Later: Any session or sub-agent that loads skills can use skills/auto/moltbook-check until you move it out of auto/ to promote it.

MEMORY-TO-SKILLS.md — Cluster procedures and synthesize skill drafts (nightly or skills-suggest).
SESSION-DISTILLATION.md — Fact extraction from session logs (same JSONL source).
CLI-REFERENCE.md — All hybrid-mem commands.
CONFIGURATION.md — Full plugin config reference.

Procedure-to-skill promotion autopilot (#1328)

Procedure promotion uses the shared pending-autopilot foundation from #1334. The procedure adapter emits shared PendingDecision envelopes with queue procedures, input hash, policy version, reason/capability classes, redacted evidence, and parent/child equivalence tests. The parent digest-autopilot route (#1326) must consume these same adapter decisions; cron (#1330) only invokes/observes the parent.

Commands:

openclaw hybrid-mem procedures triage --not-promoted --policy draft-only --json
openclaw hybrid-mem generate-auto-skills --dry-run --max 50 --policy auto-safe --json
openclaw hybrid-mem generate-auto-skills --apply --max 50 --policy auto-safe --json

Policies are conservative:

draft-only / manual: classify and report; mutation paths require human review.
auto-safe: writes only draft/quarantined generated skill artifacts when all eligibility, safety, quality, duplicate, trigger, and usefulness gates pass.

Dry-run is non-mutating: it writes no skill files, does not mark procedures promoted, and does not update durable pending-autopilot state. Apply writes SKILL.md, recipe.json, verification.json, and evals/evals.json only for candidates that pass every gate.

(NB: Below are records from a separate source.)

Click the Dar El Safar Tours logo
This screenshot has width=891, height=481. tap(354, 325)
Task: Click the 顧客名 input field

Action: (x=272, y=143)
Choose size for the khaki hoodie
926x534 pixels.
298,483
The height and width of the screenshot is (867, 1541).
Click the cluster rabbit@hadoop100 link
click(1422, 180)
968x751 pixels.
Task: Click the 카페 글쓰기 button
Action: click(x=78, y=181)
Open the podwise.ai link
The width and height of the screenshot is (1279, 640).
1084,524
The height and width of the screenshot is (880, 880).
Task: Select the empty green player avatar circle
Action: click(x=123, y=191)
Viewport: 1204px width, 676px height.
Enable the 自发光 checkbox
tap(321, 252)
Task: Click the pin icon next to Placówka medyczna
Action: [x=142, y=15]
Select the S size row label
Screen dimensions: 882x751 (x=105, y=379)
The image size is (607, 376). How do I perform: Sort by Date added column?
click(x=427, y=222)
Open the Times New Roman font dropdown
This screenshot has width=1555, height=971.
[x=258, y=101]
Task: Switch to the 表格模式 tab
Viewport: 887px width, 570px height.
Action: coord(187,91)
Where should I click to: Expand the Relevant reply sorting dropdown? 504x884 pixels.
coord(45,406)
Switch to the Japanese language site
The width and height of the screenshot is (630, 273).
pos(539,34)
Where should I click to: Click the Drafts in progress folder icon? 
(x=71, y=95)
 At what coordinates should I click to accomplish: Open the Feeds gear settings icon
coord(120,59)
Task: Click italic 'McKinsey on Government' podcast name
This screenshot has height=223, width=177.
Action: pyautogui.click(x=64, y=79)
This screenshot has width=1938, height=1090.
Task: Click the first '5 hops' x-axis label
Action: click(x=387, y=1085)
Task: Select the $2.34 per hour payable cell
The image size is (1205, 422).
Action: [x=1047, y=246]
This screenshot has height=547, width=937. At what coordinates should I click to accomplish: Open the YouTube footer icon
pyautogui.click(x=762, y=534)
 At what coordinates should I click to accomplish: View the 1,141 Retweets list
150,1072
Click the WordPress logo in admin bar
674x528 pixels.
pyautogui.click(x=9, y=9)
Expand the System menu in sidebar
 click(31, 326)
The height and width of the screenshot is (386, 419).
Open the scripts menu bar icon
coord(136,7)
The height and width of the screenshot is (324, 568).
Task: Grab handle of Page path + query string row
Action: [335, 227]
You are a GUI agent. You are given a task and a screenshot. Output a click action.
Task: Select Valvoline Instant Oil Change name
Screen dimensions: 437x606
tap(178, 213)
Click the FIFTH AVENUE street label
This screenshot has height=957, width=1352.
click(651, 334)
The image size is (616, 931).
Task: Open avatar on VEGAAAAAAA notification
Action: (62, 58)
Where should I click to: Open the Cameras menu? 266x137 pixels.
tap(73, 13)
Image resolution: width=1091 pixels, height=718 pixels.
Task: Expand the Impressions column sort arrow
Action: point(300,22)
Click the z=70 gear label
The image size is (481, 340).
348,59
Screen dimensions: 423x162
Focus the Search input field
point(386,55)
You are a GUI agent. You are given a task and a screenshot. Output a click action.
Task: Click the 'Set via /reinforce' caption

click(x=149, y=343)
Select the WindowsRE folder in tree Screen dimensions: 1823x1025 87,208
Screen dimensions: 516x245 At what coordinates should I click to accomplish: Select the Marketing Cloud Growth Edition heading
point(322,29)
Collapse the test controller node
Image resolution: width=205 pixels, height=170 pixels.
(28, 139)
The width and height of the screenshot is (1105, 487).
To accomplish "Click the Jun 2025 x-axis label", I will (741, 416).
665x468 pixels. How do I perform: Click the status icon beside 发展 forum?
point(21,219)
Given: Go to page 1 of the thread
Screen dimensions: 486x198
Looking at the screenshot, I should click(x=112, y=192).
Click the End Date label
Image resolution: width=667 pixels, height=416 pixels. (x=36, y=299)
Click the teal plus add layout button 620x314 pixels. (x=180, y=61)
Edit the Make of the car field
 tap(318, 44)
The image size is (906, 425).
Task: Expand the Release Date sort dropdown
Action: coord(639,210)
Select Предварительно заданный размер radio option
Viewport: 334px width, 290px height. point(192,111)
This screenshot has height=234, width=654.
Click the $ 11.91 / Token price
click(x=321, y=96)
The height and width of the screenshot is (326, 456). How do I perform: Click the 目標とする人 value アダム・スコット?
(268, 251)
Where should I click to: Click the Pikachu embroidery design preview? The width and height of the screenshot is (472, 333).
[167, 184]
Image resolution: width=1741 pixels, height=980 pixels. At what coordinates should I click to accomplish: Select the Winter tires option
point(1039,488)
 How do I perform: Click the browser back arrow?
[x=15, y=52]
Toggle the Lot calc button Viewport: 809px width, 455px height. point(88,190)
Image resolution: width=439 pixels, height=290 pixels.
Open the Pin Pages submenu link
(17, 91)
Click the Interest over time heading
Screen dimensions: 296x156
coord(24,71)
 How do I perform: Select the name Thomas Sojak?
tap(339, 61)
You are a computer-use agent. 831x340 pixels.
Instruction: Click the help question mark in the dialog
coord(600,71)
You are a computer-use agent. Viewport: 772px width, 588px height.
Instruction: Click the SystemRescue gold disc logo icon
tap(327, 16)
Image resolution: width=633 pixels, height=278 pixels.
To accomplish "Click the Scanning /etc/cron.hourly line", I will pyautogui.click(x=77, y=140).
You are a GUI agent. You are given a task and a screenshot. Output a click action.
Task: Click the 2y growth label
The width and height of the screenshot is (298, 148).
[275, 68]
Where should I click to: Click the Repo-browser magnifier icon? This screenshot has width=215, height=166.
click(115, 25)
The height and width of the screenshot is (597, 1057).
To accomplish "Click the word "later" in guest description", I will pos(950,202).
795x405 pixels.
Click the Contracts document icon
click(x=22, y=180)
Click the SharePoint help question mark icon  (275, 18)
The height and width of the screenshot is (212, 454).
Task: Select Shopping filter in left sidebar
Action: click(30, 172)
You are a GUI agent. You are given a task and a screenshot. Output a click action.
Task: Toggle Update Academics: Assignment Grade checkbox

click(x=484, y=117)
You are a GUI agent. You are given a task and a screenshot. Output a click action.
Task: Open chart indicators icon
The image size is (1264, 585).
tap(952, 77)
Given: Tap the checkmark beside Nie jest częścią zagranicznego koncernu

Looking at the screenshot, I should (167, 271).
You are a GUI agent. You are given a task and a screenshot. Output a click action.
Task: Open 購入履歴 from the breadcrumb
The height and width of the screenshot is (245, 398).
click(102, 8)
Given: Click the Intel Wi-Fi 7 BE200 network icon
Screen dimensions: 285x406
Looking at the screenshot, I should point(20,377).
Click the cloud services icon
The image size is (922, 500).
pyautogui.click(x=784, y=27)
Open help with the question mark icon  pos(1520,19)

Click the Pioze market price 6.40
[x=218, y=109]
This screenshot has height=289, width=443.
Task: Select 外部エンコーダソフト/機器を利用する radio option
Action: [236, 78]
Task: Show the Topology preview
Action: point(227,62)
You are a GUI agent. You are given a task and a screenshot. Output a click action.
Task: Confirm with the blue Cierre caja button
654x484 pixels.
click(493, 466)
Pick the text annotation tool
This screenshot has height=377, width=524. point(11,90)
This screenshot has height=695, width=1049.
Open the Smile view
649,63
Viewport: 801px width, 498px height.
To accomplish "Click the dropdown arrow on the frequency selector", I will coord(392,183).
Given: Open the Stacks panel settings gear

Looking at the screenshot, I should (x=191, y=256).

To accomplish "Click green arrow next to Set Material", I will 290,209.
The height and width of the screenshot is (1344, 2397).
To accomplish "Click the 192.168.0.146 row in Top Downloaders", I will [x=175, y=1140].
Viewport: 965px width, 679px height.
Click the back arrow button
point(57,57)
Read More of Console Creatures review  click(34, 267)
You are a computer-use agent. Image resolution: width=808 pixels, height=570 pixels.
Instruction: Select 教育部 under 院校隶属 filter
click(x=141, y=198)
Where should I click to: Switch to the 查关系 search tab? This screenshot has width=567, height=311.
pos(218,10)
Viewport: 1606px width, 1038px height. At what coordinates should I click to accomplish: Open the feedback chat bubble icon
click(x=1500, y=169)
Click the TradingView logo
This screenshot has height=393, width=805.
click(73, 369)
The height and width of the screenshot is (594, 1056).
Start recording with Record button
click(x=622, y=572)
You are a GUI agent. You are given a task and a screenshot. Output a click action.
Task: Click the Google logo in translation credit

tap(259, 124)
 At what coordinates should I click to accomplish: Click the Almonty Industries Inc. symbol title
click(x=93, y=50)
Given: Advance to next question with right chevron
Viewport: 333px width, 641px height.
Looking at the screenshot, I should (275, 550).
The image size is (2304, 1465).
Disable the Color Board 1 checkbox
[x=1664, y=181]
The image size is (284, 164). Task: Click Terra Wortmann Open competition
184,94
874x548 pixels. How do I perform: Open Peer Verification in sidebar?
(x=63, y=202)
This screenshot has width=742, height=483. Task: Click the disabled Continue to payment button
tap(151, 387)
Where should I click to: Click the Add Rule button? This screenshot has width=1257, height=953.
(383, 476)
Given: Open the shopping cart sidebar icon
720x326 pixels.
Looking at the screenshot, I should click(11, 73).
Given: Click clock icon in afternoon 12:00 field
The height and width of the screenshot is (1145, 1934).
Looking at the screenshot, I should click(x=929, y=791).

Generated skills are marked enabled: false; static validation alone never enables a skill.

Promotion gates reject or defer procedures with insufficient success evidence, insufficient distinct sessions/contexts, recent failures, low confidence/success rate, malformed/noisy/non-deterministic recipes, vague or context-specific triggers, missing validation checks, duplicate/overlapping existing skills, destructive/service/package/SSH/remote operations, credential/private-data/high-entropy leakage, external sends/posts/writes, or approval-bypass/prompt-injection content. Recipe JSON and generated SKILL.md are both scanned and redacted before durable output.

Generated skill drafts follow the skill-creator quality contract: trigger and near-miss examples, scope/non-scope, prerequisites, ordered workflow, safe tool usage, validation, failure handling, rollback/disable guidance, realistic examples, and provenance metadata. Verification metadata records source procedure ids, success/failure/session counts, input hash, policy version, static/safety/trigger/functional eval status, baseline comparison, rejection/defer reasons, and enabled: false.